Welcome back to the Learning Curve, a monthly column where we unpack the complicated experience of accepting your own body in a world that doesn’t seem to want you to. This month, Nicola examines the small-fat and mid-size communities’ inability to address their own thin privilege — and checks her own privilege in the process.

One time, I almost irreversibly ruined the vibe during a beach getaway with my closest friends after the topic of shopping came up. A girlfriend of mine lamented about how hard it can be to find jeans that fit because of her smaller waist and bigger butt. She’s thin. My other girlfriend who was in this conversation is thin. I was the only person on this trip above a size small. And that one offhand remark was all it took for me to see red.

“But have you ever walked into a store and been too big to even try on a pair of jeans?” I asked, so obviously bitter. She said, “No, but…” I didn’t let her finish. I repeated the question until she bowed out with a final, dejected, “No,” and we all silently agreed it was time to change the subject.

Six years later, I think about that conversation often and wince at myself, not for calling out that friend out for what I still think were rather tone-deaf complaints to make to a plus-size person but for the way I lashed out because I wasn’t able to calmly verbalize what truly upset me: her failure to recognize and be grateful for her thin privilege.
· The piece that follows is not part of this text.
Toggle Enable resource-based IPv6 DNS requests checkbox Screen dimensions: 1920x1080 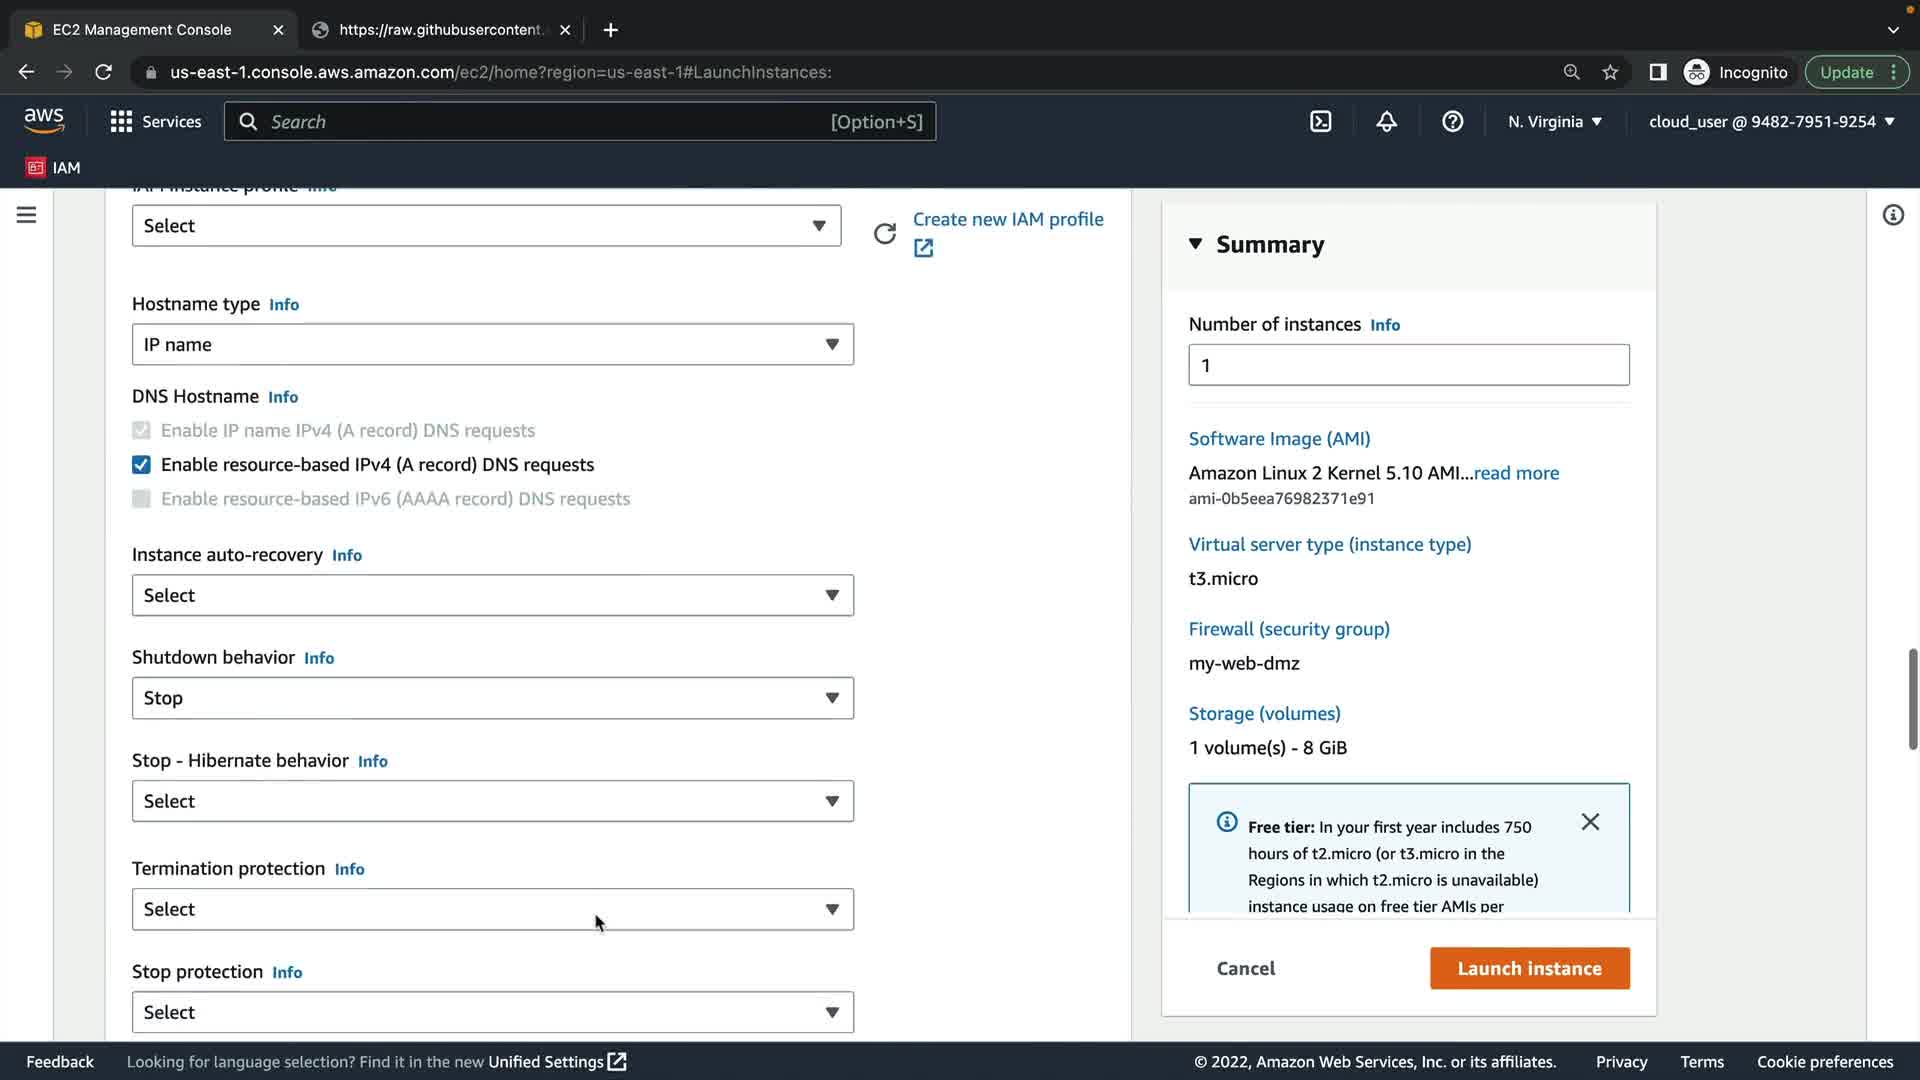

Anyone who is bigger than most of their friends knows these types of complaints well; sometimes, we are automatically designated “safe” people to whom one can voice shame about their own body. We hear complaints of “feeling fat” or not having anything to wear or having to stick to specific diet and fitness regimens to stay in shape. Fewer things set me off quicker than hearing these things from the mouth of someone who hasn’t lived any part of their life over a size 8.

But here’s the thing: I’m a hypocrite.

If you’ve read this column before, you already know I’ve fluctuated between sizes 12 and 16 my entire adult life. I’m much taller than the average woman, and I usually weigh anywhere between 200 and 215 pounds. I was a chubby kid, too, one whose weight was of constant discussion in my household. I’m no stranger to being publicly body-shamed or being excluded from clothing retailers or developing complicated relationships with food and fitness. I’ve made a career, in part, from making content in which I try to heal from that and help others do the same.